*DIRECTIONS FOR THIS TASK*
Search the records for the word "Help" and pick out every line that has it.

Collected data:
[Start of Attachment]
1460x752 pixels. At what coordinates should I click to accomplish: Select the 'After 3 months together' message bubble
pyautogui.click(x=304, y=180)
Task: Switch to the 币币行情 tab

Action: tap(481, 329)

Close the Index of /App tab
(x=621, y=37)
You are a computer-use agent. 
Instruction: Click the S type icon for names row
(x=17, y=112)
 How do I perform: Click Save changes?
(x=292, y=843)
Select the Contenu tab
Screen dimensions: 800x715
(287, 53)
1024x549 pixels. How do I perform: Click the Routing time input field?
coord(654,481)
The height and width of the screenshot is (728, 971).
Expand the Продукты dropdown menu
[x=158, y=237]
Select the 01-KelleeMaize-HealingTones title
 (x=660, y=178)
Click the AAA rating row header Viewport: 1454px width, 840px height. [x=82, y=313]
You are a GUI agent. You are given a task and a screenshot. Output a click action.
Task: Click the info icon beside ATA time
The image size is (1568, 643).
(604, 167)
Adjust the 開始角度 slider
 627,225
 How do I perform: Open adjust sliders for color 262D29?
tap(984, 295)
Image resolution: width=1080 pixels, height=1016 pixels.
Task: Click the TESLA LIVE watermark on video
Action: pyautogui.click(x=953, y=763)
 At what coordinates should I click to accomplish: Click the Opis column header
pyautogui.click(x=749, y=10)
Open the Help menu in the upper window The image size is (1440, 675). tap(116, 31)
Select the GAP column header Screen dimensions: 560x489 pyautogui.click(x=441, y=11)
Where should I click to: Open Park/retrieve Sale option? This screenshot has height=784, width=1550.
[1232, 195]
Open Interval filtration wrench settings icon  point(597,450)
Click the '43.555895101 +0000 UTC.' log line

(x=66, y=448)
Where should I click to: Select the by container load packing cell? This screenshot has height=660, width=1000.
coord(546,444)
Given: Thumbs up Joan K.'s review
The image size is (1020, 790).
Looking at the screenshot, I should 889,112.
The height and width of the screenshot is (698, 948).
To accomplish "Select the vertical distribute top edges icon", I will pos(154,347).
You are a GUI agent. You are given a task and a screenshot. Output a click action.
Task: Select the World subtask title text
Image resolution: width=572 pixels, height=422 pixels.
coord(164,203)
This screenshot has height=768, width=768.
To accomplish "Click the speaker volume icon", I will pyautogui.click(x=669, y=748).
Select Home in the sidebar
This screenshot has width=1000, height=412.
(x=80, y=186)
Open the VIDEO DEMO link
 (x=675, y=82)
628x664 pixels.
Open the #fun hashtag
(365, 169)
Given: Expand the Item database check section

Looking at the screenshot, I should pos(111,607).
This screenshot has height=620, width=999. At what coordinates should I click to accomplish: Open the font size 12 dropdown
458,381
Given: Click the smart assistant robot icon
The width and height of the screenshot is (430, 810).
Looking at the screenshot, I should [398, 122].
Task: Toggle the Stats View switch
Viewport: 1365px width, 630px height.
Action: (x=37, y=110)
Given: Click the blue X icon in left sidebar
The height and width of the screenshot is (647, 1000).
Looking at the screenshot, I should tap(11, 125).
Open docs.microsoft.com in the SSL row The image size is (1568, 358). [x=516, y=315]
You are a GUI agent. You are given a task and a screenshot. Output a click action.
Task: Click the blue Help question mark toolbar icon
[End of Attachment]
*WRITTEN SOLUTION*
Open the Help menu in the upper window The image size is (1440, 675). tap(116, 31)
Task: Click the blue Help question mark toolbar icon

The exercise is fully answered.